In my opinion, the whole concept of a "job/career" that we have become accustomed to over the last 200ish years, with the usual employee/employer relationship for a fixed wage/salary is mostly an industrial invention.
That concept is very well suited to our current society, and for some, it is still an effective strategy to accumulate resources for the anticipated lean times ahead...
However, when industrial society can no longer be sustained and it inevitably collapses, the economy will collapse too, and so too will the usefulness of this whole "job/career" concept as we currently know it.
But even in non industrial societies, people still always needed goods and services in order to survive. The same will be true for post-industrial-collapse societies.
The future will still need sustainable food producers, safe shelter builders, various healers, even folks skilled at salvaging and repairing various useful tech, etc... Things like "trauma field medic EMT / herbal medicine" or "small electrical appliance repair / off grid solar installation"?

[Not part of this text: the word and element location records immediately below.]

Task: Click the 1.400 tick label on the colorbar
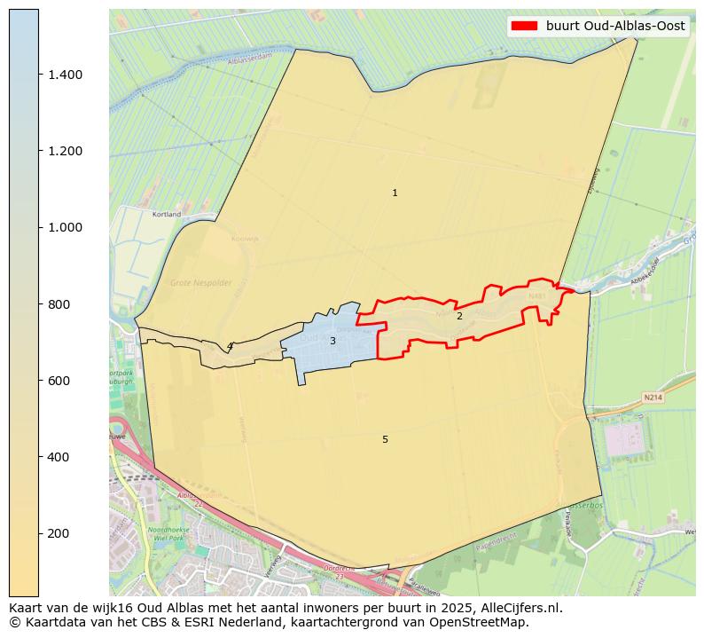tap(66, 75)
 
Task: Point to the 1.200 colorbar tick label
tap(66, 151)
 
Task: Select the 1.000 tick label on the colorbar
tap(66, 227)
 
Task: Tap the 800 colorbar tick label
tap(59, 304)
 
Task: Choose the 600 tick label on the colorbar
tap(59, 381)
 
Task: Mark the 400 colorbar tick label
tap(59, 457)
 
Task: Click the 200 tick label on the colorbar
tap(59, 533)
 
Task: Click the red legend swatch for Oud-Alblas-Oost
tap(524, 27)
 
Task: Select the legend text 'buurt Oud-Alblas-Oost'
tap(615, 27)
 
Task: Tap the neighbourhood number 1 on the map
tap(395, 193)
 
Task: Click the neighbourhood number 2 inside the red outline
tap(459, 316)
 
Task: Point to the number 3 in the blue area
tap(332, 341)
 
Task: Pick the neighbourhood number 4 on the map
tap(229, 346)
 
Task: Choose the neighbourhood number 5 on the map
tap(385, 439)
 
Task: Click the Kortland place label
tap(167, 215)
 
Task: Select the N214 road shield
tap(653, 398)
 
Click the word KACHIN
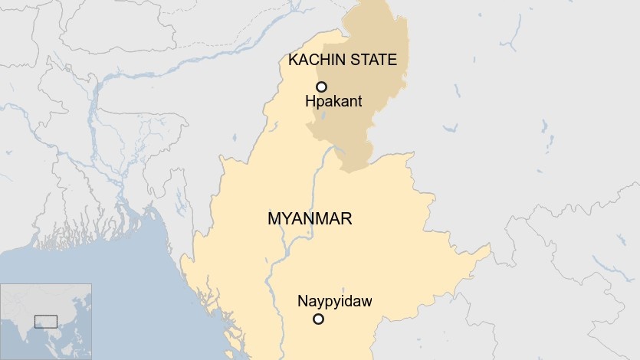(313, 60)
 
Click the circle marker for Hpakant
(322, 87)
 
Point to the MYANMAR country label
(310, 219)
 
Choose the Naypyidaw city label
(334, 301)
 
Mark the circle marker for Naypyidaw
(319, 319)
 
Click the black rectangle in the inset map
(46, 320)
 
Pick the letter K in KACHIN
(291, 60)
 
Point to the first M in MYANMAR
(274, 219)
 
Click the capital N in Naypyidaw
(302, 301)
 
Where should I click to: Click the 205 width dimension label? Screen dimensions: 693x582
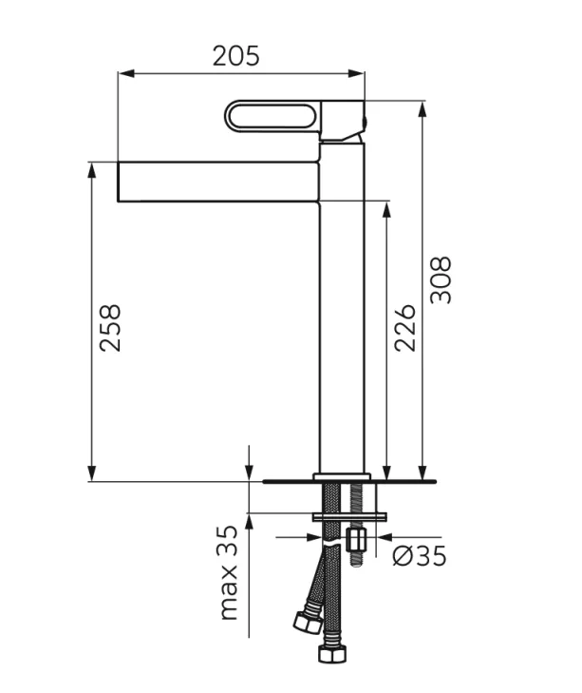coord(235,56)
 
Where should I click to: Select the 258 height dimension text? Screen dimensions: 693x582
coord(111,328)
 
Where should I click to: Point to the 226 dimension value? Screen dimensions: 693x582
coord(405,328)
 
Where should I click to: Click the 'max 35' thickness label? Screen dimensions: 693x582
coord(228,572)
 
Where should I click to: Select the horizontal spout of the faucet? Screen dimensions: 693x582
coord(217,182)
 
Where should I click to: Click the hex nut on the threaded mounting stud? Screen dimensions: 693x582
coord(357,541)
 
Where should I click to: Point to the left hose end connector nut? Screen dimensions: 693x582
coord(308,623)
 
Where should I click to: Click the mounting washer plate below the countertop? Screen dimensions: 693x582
coord(348,516)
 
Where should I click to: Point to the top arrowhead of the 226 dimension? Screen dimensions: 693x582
coord(386,207)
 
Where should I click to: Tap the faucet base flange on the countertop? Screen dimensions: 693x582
coord(342,476)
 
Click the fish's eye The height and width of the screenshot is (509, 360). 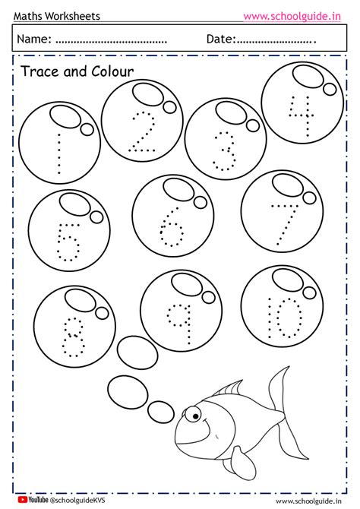pos(195,416)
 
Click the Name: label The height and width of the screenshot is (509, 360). pos(35,39)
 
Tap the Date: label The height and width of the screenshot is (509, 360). pos(221,39)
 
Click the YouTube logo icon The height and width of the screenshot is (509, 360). pos(23,501)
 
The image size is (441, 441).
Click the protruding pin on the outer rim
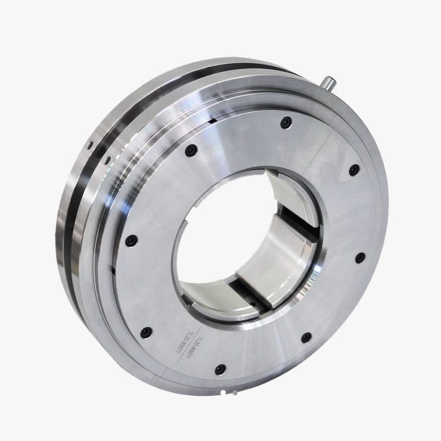click(x=329, y=82)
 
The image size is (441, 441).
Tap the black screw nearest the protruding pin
click(x=285, y=123)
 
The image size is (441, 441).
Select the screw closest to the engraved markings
click(x=220, y=369)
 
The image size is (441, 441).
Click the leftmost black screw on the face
click(x=131, y=240)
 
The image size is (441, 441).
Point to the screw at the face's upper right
click(x=354, y=170)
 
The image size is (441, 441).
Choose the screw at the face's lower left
click(x=146, y=332)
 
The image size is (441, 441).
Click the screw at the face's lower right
click(x=305, y=337)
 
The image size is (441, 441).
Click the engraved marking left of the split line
click(x=186, y=345)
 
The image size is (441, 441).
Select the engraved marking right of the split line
click(x=201, y=341)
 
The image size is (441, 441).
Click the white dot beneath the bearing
click(x=222, y=392)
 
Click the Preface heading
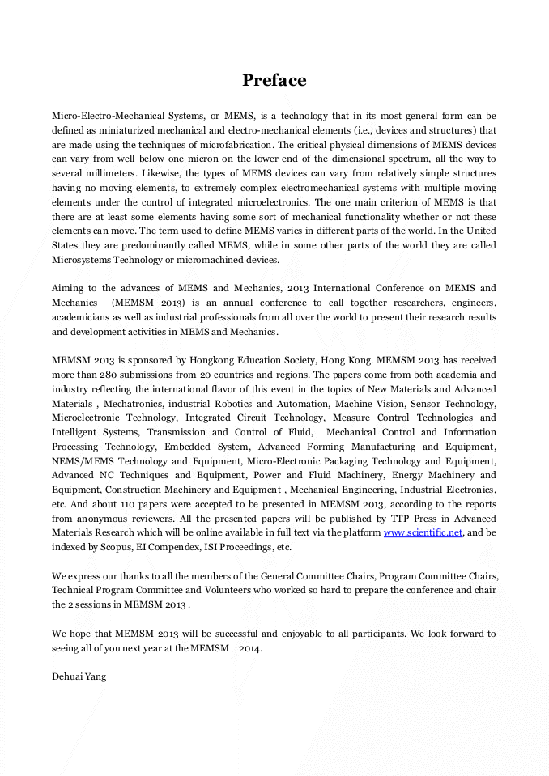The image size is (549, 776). click(274, 80)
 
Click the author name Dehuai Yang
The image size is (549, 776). click(79, 676)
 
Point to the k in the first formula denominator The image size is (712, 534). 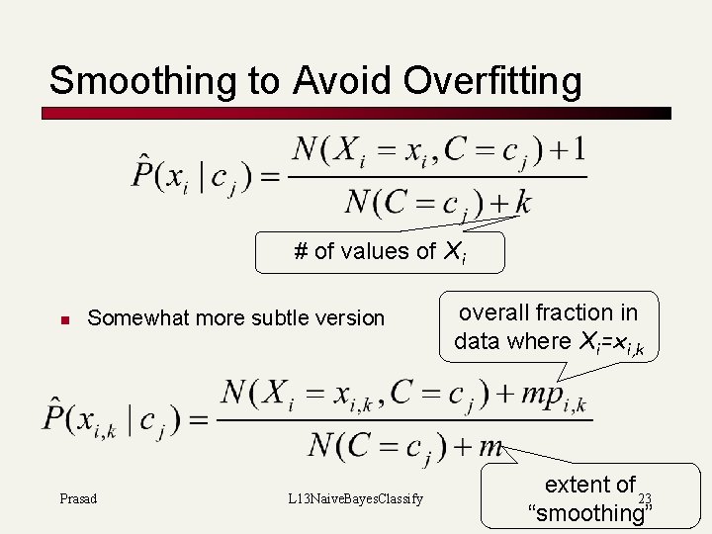click(x=522, y=203)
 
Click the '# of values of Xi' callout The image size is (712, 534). click(x=380, y=252)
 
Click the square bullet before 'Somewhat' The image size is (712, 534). click(x=61, y=319)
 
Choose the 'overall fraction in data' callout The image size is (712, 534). click(x=547, y=327)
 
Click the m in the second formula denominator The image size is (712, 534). click(x=490, y=447)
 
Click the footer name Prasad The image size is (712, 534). click(x=78, y=498)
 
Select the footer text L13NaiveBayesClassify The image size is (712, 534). click(x=350, y=498)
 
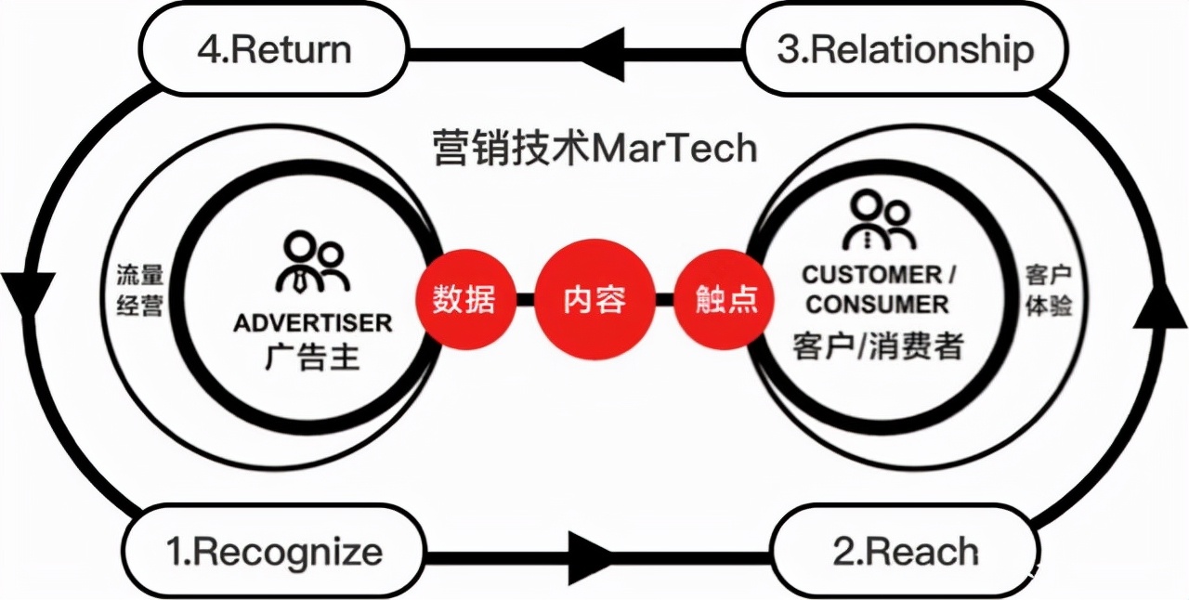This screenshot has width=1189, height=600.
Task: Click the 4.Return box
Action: tap(274, 48)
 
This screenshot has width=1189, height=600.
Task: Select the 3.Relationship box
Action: tap(905, 48)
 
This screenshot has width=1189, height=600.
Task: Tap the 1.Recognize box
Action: tap(274, 551)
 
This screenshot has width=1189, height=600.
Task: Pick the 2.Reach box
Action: tap(905, 551)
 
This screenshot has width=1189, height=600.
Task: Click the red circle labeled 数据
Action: tap(463, 299)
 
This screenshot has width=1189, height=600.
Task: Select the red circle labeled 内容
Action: tap(594, 299)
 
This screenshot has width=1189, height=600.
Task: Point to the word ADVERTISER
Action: tap(312, 323)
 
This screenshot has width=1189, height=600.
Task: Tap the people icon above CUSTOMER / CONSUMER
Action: tap(878, 219)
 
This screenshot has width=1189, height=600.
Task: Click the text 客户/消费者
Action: tap(878, 346)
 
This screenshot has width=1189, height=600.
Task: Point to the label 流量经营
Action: tap(140, 291)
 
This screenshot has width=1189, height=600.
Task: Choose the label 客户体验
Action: tap(1049, 291)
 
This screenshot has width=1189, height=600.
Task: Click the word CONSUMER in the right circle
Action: tap(878, 304)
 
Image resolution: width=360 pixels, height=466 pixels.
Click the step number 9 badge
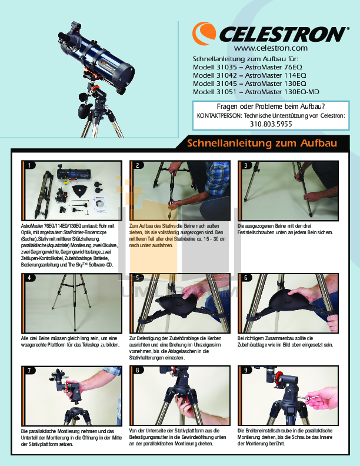pos(246,370)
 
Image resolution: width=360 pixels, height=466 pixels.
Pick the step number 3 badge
pos(246,165)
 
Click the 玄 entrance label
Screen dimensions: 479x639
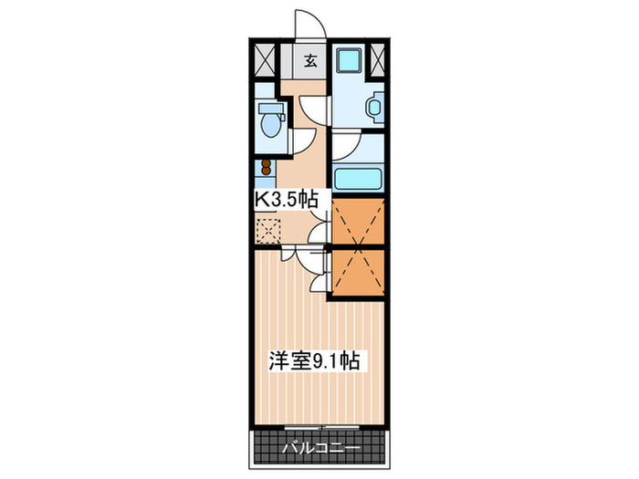coord(310,62)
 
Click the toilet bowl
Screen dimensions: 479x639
coord(270,120)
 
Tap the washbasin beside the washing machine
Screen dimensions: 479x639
coord(374,108)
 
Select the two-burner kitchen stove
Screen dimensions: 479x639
coord(266,168)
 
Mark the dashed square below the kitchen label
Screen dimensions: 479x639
coord(268,229)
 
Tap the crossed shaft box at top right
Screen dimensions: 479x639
coord(378,62)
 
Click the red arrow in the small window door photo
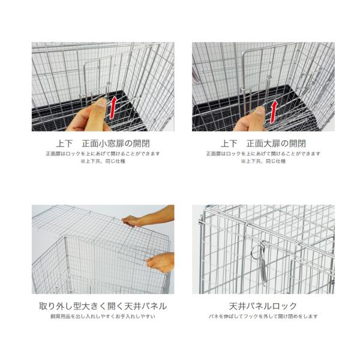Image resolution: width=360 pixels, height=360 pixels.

Personally, I'm heavily leaning toward learning as much as I can about small scale intensive permaculture market gardening, using hand tools and various nutrient cycling techniques to minimize all outside inputs. One day, I'd love to make a living this way. I'm lucky because this also happens to be a huge passion of mine.
Historically, look at the Cuban organic gardening innovations that happened as a result of the embargo, when they suddenly had no access to industrial fertilizer and no fuel for tractors. The whole world will be in their shoes eventually.
Best to get ahead of the curve while we still can.